**Instructions for the task**.
Write out the items again with pictures left out, switching "Solana" to "Ethereum" and keeping everything else unchanged.

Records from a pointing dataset
-----
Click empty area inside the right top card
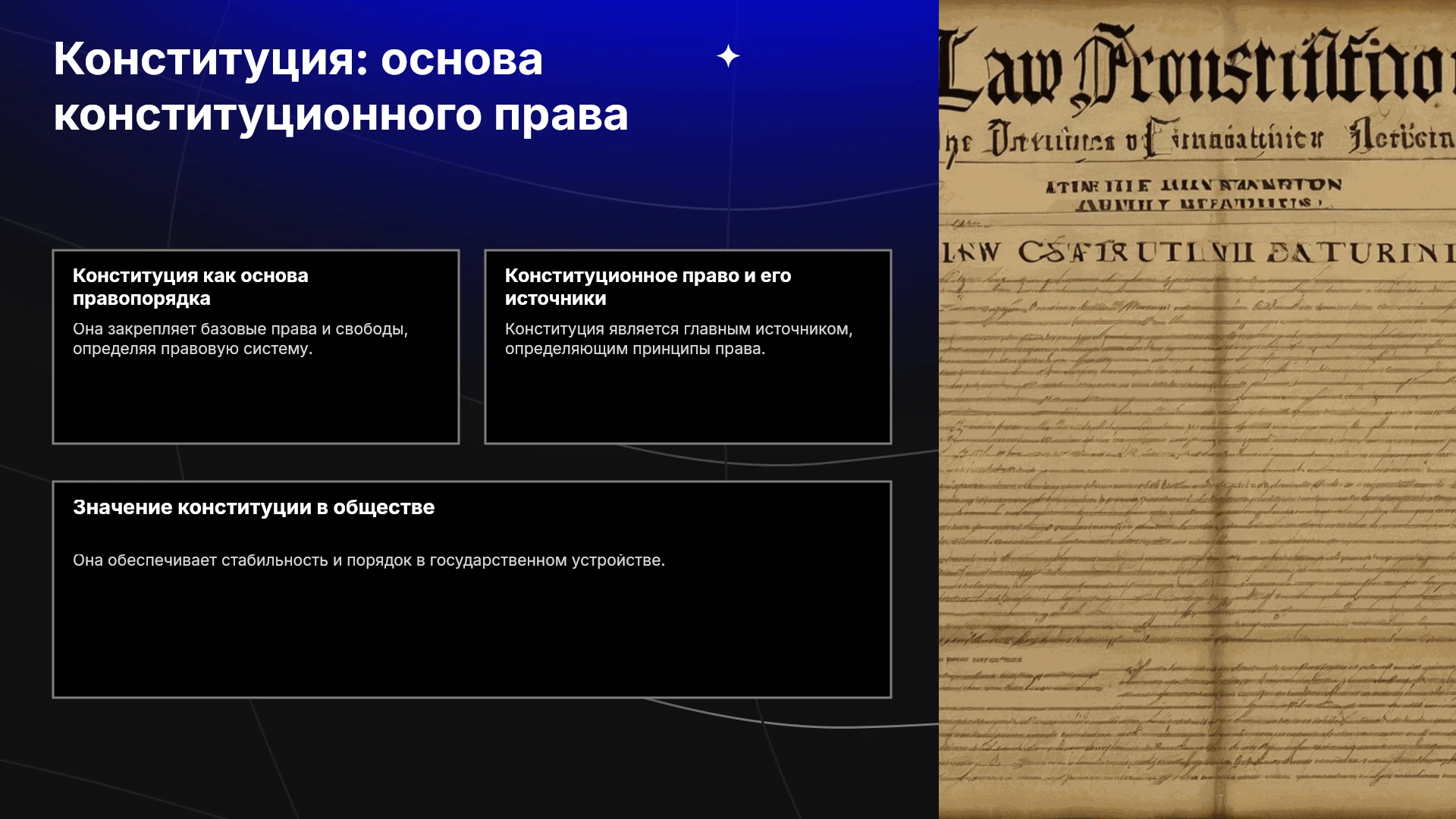 click(688, 402)
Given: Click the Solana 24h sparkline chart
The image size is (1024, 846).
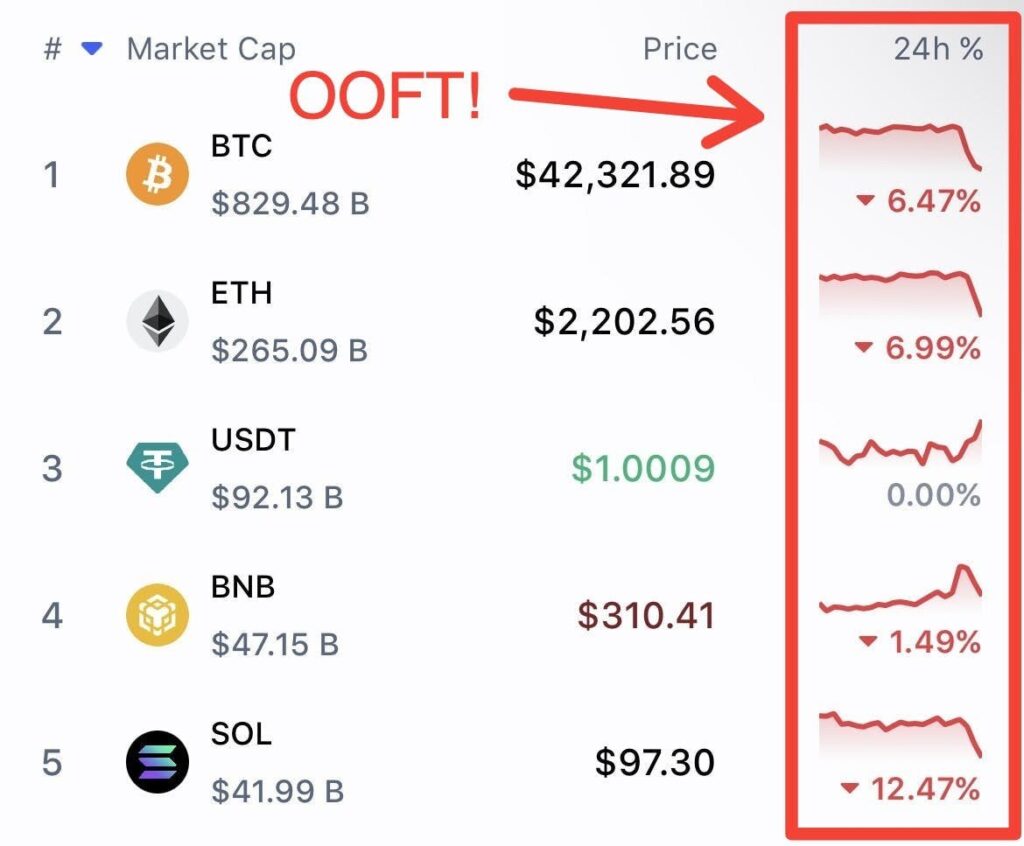Looking at the screenshot, I should (x=900, y=732).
-----
**Task result**.
Click empty area inside the right top card
 click(688, 402)
Given: Click the Ethereum 24h sparkline chart
The image size is (1024, 846).
Looking at the screenshot, I should (x=900, y=732).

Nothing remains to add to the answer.